[[ Data for processing open ]]

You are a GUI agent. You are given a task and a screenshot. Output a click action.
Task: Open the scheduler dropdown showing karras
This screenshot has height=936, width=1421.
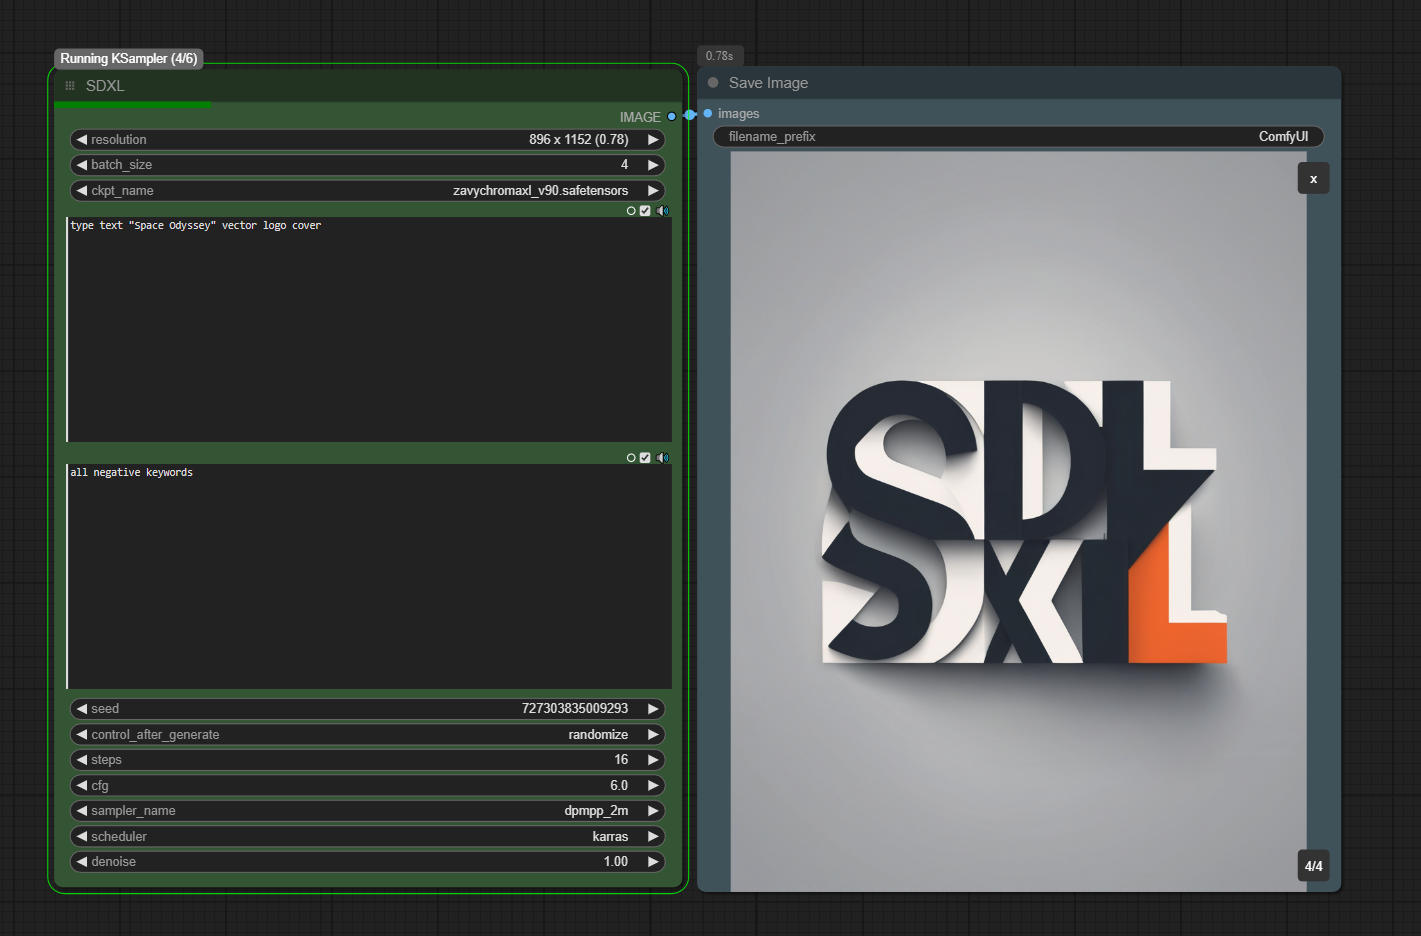pos(367,837)
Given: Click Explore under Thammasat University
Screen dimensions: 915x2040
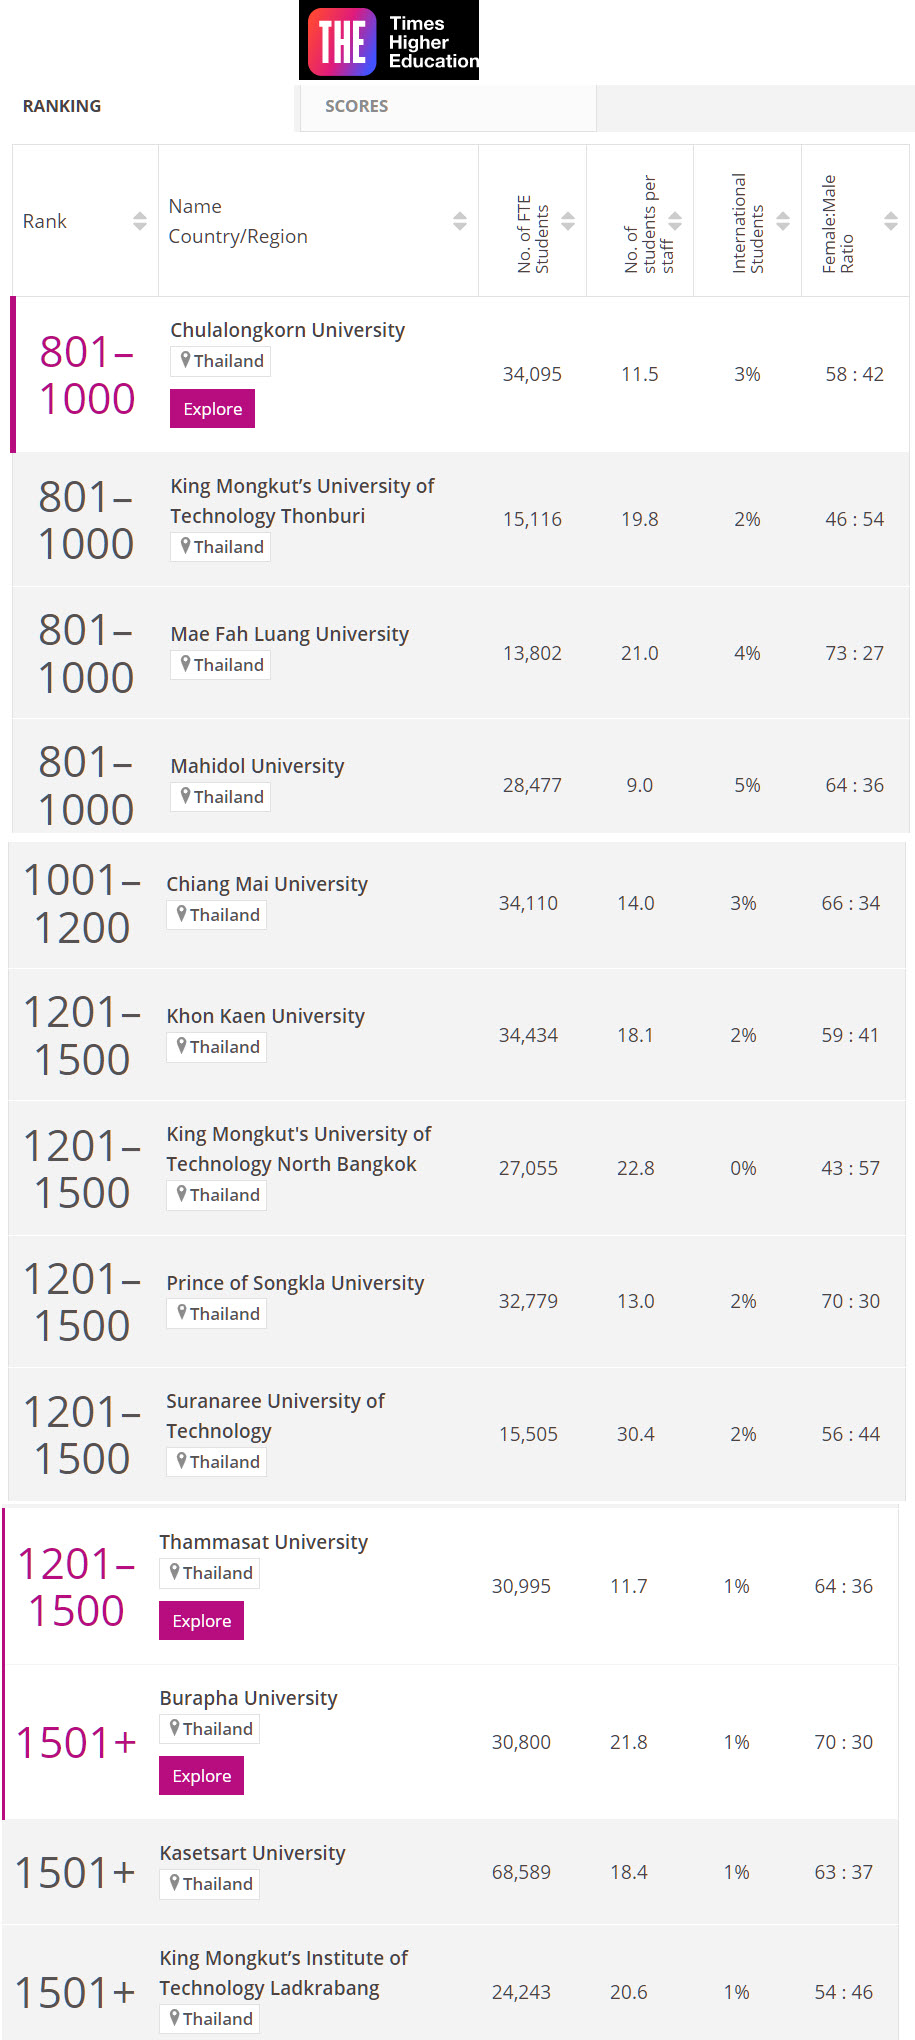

[[ Data for processing closed ]]

What needs to be done: Using the material above, return every line exactly as it appears, minus the pictures.

Answer section:
You are a GUI agent. You are given a task and a screenshot. Output a click action.
Task: Open the scheduler dropdown showing karras
This screenshot has height=936, width=1421.
pos(367,837)
Given: Click Explore under Thammasat University
Screen dimensions: 915x2040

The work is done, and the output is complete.